Work instructions
Nothing but the lines from the one containing "1568x644 pixels. At" through the one containing "Click the red", both included, should be given again, each exactly as written below.

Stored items
--------------------------------

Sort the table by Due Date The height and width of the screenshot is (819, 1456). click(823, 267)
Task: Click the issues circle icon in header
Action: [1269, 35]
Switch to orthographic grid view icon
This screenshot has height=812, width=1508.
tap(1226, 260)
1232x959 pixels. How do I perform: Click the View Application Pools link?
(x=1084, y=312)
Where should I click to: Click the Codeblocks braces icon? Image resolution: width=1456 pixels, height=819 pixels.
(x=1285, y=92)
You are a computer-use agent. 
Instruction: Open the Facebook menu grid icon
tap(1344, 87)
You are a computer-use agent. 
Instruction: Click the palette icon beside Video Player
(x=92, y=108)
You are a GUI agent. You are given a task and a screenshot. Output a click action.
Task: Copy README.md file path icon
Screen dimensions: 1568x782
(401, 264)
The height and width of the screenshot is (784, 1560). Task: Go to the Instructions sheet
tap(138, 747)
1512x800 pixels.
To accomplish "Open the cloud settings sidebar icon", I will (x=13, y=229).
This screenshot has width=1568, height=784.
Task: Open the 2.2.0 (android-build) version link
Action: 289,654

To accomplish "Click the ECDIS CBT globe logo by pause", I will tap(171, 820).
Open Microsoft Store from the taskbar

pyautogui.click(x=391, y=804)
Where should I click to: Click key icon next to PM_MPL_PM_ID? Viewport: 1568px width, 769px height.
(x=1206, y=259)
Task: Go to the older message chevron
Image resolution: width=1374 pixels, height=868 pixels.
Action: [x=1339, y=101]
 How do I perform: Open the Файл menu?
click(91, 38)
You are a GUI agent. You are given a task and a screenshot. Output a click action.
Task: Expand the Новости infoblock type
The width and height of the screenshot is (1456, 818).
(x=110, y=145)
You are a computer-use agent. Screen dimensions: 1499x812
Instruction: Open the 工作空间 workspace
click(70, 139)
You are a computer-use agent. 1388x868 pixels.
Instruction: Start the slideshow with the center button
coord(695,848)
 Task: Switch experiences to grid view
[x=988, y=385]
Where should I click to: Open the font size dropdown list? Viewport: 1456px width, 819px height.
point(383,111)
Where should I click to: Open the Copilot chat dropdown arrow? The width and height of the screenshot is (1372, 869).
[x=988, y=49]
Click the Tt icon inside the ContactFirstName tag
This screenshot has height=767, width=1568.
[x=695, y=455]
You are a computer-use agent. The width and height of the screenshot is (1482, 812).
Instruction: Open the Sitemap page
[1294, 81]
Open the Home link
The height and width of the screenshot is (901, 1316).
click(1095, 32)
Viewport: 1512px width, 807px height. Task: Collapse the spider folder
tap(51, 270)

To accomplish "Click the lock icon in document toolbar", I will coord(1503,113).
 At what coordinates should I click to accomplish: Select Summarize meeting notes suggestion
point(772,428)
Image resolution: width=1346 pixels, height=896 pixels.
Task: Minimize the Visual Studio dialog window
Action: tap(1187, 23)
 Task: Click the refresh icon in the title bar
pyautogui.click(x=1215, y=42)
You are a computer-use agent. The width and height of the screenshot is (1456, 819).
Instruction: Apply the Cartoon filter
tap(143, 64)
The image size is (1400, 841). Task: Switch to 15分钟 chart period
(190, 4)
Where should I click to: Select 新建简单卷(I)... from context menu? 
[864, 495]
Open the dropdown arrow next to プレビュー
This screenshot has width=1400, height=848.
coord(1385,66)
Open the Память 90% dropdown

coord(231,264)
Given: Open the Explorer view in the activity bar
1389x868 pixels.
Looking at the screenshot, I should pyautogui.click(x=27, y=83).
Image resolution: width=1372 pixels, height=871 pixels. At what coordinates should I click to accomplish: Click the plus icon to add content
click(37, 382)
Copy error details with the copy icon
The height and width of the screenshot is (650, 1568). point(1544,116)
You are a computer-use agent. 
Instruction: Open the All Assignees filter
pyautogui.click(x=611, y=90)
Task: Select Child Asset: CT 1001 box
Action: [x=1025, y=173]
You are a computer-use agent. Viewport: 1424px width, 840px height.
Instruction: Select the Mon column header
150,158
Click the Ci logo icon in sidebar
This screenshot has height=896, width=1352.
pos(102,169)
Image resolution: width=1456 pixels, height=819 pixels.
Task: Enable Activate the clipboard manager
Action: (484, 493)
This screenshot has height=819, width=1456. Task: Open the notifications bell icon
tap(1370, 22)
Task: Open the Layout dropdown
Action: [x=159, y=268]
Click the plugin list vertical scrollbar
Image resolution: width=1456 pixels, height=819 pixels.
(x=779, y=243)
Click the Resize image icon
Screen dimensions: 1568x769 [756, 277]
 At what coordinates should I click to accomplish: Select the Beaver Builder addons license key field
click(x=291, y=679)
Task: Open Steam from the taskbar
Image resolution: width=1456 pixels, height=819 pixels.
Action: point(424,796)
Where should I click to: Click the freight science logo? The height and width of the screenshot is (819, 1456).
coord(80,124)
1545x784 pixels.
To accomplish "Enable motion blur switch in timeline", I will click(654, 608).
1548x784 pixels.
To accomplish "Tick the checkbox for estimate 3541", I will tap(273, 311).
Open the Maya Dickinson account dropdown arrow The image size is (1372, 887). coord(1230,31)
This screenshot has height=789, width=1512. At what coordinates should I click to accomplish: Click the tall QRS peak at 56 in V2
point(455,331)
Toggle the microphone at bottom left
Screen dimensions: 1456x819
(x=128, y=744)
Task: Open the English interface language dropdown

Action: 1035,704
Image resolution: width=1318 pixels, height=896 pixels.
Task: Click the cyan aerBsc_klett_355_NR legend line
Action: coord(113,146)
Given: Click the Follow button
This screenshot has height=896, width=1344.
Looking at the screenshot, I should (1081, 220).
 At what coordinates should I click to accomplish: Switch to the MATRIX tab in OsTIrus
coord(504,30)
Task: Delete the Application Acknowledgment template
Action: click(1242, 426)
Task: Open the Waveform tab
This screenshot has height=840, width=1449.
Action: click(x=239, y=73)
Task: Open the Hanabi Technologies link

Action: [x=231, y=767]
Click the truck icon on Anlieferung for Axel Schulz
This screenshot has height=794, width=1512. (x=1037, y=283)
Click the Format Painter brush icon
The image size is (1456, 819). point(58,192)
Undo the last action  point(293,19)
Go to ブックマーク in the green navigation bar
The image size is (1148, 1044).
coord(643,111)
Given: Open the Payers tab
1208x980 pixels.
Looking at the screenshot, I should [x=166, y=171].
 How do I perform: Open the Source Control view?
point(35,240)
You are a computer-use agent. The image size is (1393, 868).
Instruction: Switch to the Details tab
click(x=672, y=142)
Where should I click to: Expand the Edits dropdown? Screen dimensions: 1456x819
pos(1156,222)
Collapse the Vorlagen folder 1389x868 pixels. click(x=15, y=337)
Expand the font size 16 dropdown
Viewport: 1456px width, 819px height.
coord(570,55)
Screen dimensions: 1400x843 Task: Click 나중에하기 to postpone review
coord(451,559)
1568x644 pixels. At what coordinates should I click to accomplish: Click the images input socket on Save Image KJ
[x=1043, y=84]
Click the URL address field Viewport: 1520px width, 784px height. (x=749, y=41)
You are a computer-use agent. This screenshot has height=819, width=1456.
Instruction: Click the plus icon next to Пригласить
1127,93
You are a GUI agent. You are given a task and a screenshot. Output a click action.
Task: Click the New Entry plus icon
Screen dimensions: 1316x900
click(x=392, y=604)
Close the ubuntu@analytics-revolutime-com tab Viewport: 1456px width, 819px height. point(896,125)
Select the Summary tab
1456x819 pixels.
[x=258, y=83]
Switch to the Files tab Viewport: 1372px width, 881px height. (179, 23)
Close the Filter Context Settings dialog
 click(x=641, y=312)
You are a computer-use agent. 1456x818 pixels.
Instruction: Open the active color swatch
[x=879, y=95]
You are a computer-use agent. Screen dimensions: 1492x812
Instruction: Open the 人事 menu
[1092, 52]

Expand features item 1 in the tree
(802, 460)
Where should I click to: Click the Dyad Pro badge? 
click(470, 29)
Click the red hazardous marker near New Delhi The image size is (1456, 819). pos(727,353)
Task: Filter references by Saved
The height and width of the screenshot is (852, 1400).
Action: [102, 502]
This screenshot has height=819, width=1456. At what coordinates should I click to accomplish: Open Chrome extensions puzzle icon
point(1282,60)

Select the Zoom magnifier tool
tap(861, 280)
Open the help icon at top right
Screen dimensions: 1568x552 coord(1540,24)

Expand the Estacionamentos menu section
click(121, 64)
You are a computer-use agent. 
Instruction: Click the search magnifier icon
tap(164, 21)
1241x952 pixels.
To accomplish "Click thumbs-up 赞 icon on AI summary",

--------------------------------

Reply
1568x644 pixels. At what coordinates should I click to accomplish: Click the images input socket on Save Image KJ
[x=1043, y=84]
Click the URL address field Viewport: 1520px width, 784px height. (x=749, y=41)
You are a computer-use agent. This screenshot has height=819, width=1456.
Instruction: Click the plus icon next to Пригласить
1127,93
You are a GUI agent. You are given a task and a screenshot. Output a click action.
Task: Click the New Entry plus icon
Screen dimensions: 1316x900
click(x=392, y=604)
Close the ubuntu@analytics-revolutime-com tab Viewport: 1456px width, 819px height. point(896,125)
Select the Summary tab
1456x819 pixels.
[x=258, y=83]
Switch to the Files tab Viewport: 1372px width, 881px height. (179, 23)
Close the Filter Context Settings dialog
 click(x=641, y=312)
You are a computer-use agent. 1456x818 pixels.
Instruction: Open the active color swatch
[x=879, y=95]
You are a computer-use agent. Screen dimensions: 1492x812
Instruction: Open the 人事 menu
[1092, 52]

Expand features item 1 in the tree
(802, 460)
Where should I click to: Click the Dyad Pro badge? 
click(470, 29)
Click the red hazardous marker near New Delhi The image size is (1456, 819). pos(727,353)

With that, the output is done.